Decyzja władz Wrocławia: wprowadzenie alarmu przeciwpowodziowego
W związku z intensywnymi opadami deszczu na terenie gór polskich i czeskich oraz awarią zapory w Stroniu, prognozuje się, że do Wrocławia dotrze znacznie więcej wody niż początkowo przewidywano. Informację tę podał prezydent miasta, Jacek Sutryk, w wydanym przez siebie oświadczeniu.
Jacek Sutryk, prezydent Wrocławia, podjął decyzję o ogłoszeniu alarmu przeciwpowodziowego w mieście, tuż przed północą w niedzielę. Szereg działań jest planowanych jako część tego alarmu, w tym nadzór i zabezpieczenie przepustów oraz całodobowy monitoring wałów przeciwpowodziowych. Prezydent miasta poinformował również o planach podniesienia wałów na Kozanowie i Opatowicach.
W swoim oświadczeniu, Jacek Sutryk starał się uspokoić mieszkańców Wrocławia, twierdząc, że nie ma żadnych dowodów na to, że mogłyby się powtórzyć tragiczne wydarzenia z 1997 roku.

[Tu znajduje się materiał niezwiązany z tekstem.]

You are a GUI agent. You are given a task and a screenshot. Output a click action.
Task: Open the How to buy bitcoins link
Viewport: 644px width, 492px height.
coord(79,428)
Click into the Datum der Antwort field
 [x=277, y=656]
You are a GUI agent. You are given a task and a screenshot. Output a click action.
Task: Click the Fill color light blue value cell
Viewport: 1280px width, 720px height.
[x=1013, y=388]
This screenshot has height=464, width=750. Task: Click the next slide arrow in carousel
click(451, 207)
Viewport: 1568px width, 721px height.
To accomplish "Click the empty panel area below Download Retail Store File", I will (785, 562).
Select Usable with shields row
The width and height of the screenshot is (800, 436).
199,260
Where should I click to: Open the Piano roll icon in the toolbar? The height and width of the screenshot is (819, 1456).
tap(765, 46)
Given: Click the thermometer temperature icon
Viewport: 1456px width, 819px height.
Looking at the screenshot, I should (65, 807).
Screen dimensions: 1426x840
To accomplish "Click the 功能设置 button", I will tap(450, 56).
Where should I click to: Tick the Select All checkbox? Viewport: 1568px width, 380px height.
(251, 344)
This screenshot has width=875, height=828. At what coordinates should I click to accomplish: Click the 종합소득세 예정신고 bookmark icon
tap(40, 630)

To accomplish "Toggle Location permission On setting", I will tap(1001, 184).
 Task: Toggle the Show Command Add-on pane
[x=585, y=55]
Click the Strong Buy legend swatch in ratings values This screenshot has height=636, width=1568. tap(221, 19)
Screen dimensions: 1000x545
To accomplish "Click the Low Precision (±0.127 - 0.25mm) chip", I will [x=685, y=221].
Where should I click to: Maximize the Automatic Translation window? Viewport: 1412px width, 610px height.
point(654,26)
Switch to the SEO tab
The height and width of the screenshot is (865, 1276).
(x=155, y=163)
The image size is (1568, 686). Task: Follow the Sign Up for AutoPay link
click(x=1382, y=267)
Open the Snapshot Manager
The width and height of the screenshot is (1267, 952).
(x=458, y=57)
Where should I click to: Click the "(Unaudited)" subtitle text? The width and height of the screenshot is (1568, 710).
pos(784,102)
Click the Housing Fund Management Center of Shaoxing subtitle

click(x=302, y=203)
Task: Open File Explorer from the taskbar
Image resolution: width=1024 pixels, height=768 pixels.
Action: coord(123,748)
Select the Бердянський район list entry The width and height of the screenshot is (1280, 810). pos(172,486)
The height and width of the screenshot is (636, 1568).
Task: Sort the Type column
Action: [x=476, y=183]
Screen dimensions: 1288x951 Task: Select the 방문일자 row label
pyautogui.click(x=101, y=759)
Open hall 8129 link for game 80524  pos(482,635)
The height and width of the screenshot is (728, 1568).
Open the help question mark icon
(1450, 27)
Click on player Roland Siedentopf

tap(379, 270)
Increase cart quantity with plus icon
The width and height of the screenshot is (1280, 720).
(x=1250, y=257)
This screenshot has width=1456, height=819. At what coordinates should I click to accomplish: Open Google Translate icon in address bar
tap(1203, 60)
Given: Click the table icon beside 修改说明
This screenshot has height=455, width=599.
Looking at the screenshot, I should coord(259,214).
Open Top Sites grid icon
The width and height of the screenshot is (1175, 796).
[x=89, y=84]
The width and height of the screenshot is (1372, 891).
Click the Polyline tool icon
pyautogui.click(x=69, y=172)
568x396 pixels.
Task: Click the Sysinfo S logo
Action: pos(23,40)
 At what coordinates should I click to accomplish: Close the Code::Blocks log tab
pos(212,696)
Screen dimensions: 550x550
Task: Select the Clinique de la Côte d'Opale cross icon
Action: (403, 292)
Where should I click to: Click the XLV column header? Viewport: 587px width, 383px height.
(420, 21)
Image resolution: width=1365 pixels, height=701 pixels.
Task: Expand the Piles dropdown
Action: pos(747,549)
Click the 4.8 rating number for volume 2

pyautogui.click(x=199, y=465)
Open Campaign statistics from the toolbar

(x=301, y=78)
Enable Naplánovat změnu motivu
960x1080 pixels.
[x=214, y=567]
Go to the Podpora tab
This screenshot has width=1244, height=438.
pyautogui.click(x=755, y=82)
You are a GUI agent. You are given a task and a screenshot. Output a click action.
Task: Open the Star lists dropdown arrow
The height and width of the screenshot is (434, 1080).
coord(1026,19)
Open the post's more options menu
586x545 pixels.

Sutryk podkreślił, że wrocławski węzeł wodny został gruntownie unowocześniony i jest w stanie pomieścić o 1/3 więcej wody niż podczas powodzi w 1997 roku. RZGW przewiduje jednocześnie, że ilość wody, która przepłynie przez Wrocław, będzie znacznie mniejsza niż wtedy. Prezydent miasta ocenił, że oznacza to mniejsze zagrożenie dla mieszkańców niż w 1997 roku.
Mimo to, Jacek Sutryk zaznaczył, że mimo dobrego przygotowania do ewentualnej powodzi, należy być przygotowanym na „nawet najgorszy możliwy scenariusz”.